Mas é então que surge a História. O Instituto de Patentes não registra abstrações nem fatos jornalísticos, registra engenhos concretos, apresentados em formulações científicas claras que explicam seus funcionamentos em bases lógicas, e em protótipos reais que os confirmem na prática. Eis que, no caso, os fraudadores planejaram tudo com base em conhecimentos e experiências que vinham sendo produzidas naqueles últimos três anos em artefatos mais pesados que o ar, e que culminaram no 14 Bis. Como vimos na última Gazeta, no vôo do 14 Bis não se deu nenhuma invenção do aeroplano, mas a elucidação de um grande equívoco, que, em pouquíssimo tempo, mudou radical e completamente o rumo de tudo o que vinha sendo feito.

Tal mudança de rumos pegou os farsantes pelo pé. O Flyer apresentado por Orville Wright em Paris, em 1908, era um híbrido de várias experiências que, de uma hora para a outra, se viram ultrapassadas e vencidas. E ainda se jactava de inovador pelo uso do tal Pylon na decolagem catapultada, e não de rodas para a decolagem autônoma! Decolava a favor do vento, claro, pois a catapulta o atirava na corrente aérea, com o que pensavam ter achado a solução do problema que os pioneiros enfrentavam para sair do solo. Porém, tal problema não era mais que um enorme equívoco na abordagem dos princípios aerodinâmicos básicos, o qual finalmente foi elucidado por Santos-Dumont em 12 de novembro - eis aí o motivo principal do monumento com a inscrição histórica que lhe consagrou o Aero Clube de Paris na Praça de Bagatelle.
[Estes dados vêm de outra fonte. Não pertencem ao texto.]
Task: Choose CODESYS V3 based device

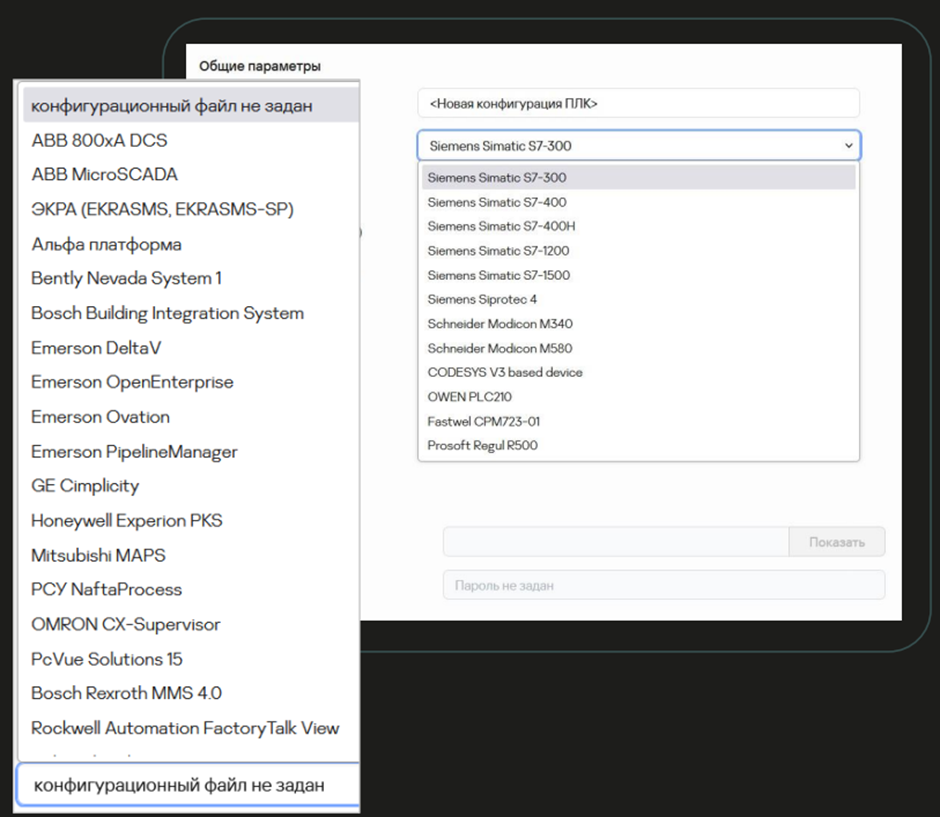Action: pos(505,372)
Mas foi assim, com o “pioneiro engenho” pseudovoador dos Wright, o Flyer, que os farsantes, com tanto empenho, pressão, chantagem e muita, muita grana, lograram, enfim, o perseguido registro e privilégio de patentes.

Só que, quando o lograram, o verdadeiro aeroplano já estava voando em bases lógicas e científicas totalmente diversas e até opostas, e suas patentes e direitos plenamente entregues ao domínio público, já entrando em linha de fabricação em série, e, pouco depois, publicadas em revista de distribuição mundial, em vários idiomas. E todos os países do mundo puderam desenvolver suas próprias pesquisas aeronáuticas livremente a partir daquele que acabou sendo o primeiríssimo aeroplano: o Demoiselle.

As patentes do Flyer caíram no olvido, tal como seus “inventores” desapareceram da História, quase por completo. Foram, porém, ressuscitados uns trinta anos mais tarde, no início da Segunda Guerra Mundial, pelos marqueteiros de guerra da força aérea dos EUA encarregados de forjar heróis e pioneiros para alimentar a moral e o patriotismo de seus guerreiros do ar.

Quanto aos espertalhões farsantes; não saíram no prejuízo, apesar do contundente fracasso. Os povos dos EUA e da França os ressarciram, com lucros, através de gordos aportes em dinheiro que seus exércitos fizeram com recursos dos respectivos erários, para garantir a reserva de uso daquelas tão disputadas patentes que jamais usariam.

Essa primeira batalha do jornalismo contra o capitalismo ficou empatada, no juízo da História. Os Demoiselle voaram no mundo inteiro com quase nenhuma repercussão na imprensa e ainda hoje a primazia de seu projeto, como invenção indiscutível do aeroplano que ainda em nossos dias voa nos céus do mundo inteiro, é ignorada em sua importância histórica. Muitas outras batalhas do tipo se dariam ao longo do século XX, todas com graves perdas para a Humanidade, como constatou o já citado Noam Chomsky. Algumas delas serão temas das próximas gazetas. Aguardem.